外生菌根とは、樹木の根と菌類の菌糸が共生関係を築き、樹木の根の表面を菌糸が厚く覆って形成される特殊な根の構造のことを示します。この共生関係により、樹木は土壌中の水分や無機養分の吸収能力を大幅に向上させることができます。

外生菌根を形成する菌類には、マツタケやトリュフなどの食用キノコを含む担子菌類や子嚢菌類が多く含まれており、これらの菌類は宿主となる樹木から光合成産物を得て生存しています。樹木は菌類との共生により、通常の10倍以上の表面積で養分を吸収できるようになります。

外生菌根は主に温帯から寒帯に生育する針葉樹や広葉樹に見られ、マツ科やブナ科、カバノキ科などの樹木で特に発達した共生関係を形成しています。

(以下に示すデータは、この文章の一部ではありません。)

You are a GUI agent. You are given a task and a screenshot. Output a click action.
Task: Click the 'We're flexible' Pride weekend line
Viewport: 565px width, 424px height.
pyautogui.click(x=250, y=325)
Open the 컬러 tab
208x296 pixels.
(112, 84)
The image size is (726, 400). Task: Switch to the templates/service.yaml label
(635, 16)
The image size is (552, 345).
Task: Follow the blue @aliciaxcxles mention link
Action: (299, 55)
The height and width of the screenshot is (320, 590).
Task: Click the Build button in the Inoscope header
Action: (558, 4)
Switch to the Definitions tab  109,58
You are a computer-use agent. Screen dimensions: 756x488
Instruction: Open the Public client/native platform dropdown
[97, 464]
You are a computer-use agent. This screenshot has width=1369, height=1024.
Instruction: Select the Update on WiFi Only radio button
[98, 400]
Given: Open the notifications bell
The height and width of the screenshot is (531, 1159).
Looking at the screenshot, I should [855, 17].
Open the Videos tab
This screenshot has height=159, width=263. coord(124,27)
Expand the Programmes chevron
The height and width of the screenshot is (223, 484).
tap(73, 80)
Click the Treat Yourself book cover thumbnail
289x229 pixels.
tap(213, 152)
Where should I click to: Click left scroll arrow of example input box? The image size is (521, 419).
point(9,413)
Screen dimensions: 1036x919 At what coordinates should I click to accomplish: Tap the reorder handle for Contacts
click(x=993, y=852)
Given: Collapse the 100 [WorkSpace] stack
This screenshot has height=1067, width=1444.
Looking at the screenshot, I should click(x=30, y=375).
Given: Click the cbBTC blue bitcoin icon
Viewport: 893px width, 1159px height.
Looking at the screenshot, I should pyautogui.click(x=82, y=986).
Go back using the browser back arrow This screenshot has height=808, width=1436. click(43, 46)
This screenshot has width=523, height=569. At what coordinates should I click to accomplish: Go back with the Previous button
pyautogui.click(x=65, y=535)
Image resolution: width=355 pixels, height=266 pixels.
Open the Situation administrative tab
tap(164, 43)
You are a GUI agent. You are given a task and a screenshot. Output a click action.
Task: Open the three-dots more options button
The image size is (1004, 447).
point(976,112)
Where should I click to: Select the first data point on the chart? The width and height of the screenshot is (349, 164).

熱帯雨林の樹木では、外生菌根よりもアーバスキュラー菌根が優占的に形成されることが特徴です。

外生菌根を形成する菌類は、宿主となる樹木の根の表皮細胞間に菌糸を伸ばしてハーティグネットと呼ばれる構造を作り、養分のやり取りを行っています。この構造により、菌類は樹木から糖類を受け取り、樹木は菌類から無機養分を得る関係が成立しています。

外生菌根の形成により、樹木は土壌中のリンや窒素などの必須栄養素を効率的に吸収できるようになり、乾燥や病原菌に対する抵抗性も向上させることができます。森林生態系において、外生菌根は樹木の生育を支える重要な役割を果たしているのです。

外生菌根の生態系における機能

外生菌根の生態系における機能に関して、以下を簡単に解説していきます。

  1. 森林の物質循環への貢献
  2. 樹木の生長促進メカニズム
  3. 菌根ネットワークの形成過程

森林の物質循環への貢献

外生菌根は、森林生態系における炭素や窒素などの物質循環において中心的な役割を担っており、土壌中の有機物を分解して無機養分を樹木に供給しています。菌類の持つ強力な分解酵素により、一般的な根では利用できない形態の養分も効率的に吸収することが可能です。

外生菌根を形成する菌類は、土壌中に広範な菌糸ネットワークを張り巡らせることで、離れた場所にある有機物も分解して養分を運搬することができます。この働きにより、森林全体の養分利用効率が大幅に向上し、生態系の安定性が保たれています。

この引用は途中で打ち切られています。